OCR Gateway GCSE Biology practical themes

  • Microscopy: Using a light microscope to observe and draw biological specimens
  • Testing for biological molecules: Food tests for sugars, starch, proteins, and lipids using qualitative reagents
  • Sampling techniques: Using quadrats and transects in the field to investigate distribution and abundance
  • Rates of enzyme-controlled reactions: Investigating factors that affect the rate of enzyme activity
  • Photosynthesis: Investigating the effect of light intensity (e.g. on Cabomba) on the rate of photosynthesis
  • Physiology, responses and respiration: Investigating physiological responses, such as the effect of exercise on pulse or ventilation rate
  • Microbiological techniques: Investigating the effectiveness of antimicrobial agents on bacterial growth
  • Transport in and out of cells: Investigating osmosis using plant tissue (e.g. potato chips in sugar solutions)
Good to know

Where students lose marks The most common mistake is not knowing the control variables. For every PAG, you should be able to state what was changed, what was measured, and what was kept the same, and explain why. Mark schemes typically reward the reasoning, not just the answer.

Grading and tier choice

OCR Gateway GCSE Biology is tiered. Foundation Tier covers grades 1–5 and Higher Tier covers grades 4–9. The same topics appear on both tiers, but Higher Tier papers contain harder questions and additional Higher-only content (such as protein synthesis in B5 and detailed homeostasis in B3).

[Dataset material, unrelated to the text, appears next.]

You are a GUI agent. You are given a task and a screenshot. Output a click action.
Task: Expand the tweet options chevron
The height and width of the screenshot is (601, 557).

Your school usually decides which tier you sit, based on mock exam results and class assessments. If you sit Foundation and score above the boundary for grade 5, you will be awarded a 5. Higher-tier students who narrowly miss grade 4 are awarded a safety-net grade 3 (Ofqual's allowed-grade rule). Below that the result is U.

Grade boundaries change every year. OCR publishes the official boundaries on results day each August.

Good to know

Want to see the latest boundaries? OCR publishes full grade boundary tables for every subject and tier on their qualifications website. Search for "OCR Gateway GCSE Biology grade boundaries" plus the year to find them.

5 tips for OCR Gateway GCSE Biology revision

OCR Gateway is content-heavy but rewards students who can apply biology to unfamiliar contexts. The students who get grade 8 and 9 do not just memorise facts – they train themselves to spot how concepts connect.

1. Use active recall, not re-reading

Reading your notes feels productive but barely sticks. Active recall – closing the book and writing what you remember – forces your brain to retrieve information, which is what builds long-term memory. Flashcards, blurting, and self-testing all work. The Cognito quiz system is built around this principle.

2. Learn the PAGs like exam questions

Do not just learn each method. Learn the kinds of questions examiners ask. What are the variables? Why is each control variable important? What would happen if you changed the method in this specific way? Past paper questions on PAGs are often predictable.

3. Practise practical skills questions

OCR's B7 Practical skills strand is examined across both papers. Practise commenting on data reliability, study limitations, and the way different methods affect results. Use language like "the sample size is small, so the conclusion is less reliable" and "a control group would allow comparison".

4. Master Punnett squares and genetic crosses

Genetics questions are nearly free marks if your notation is tidy. Draw a clear Punnett square, label the alleles, and write the genotypes and phenotypes of offspring. Examiners reward correct working even when the final answer is wrong, so always show your reasoning.

5. Use past papers as a diagnostic, not just practice

Doing a past paper and putting it back on the shelf is wasted work. Mark it honestly, write down every topic you got wrong, and revise that specific content before doing another paper. The biggest jumps in biology scores come from fixing recurring weaknesses, not from doing more papers.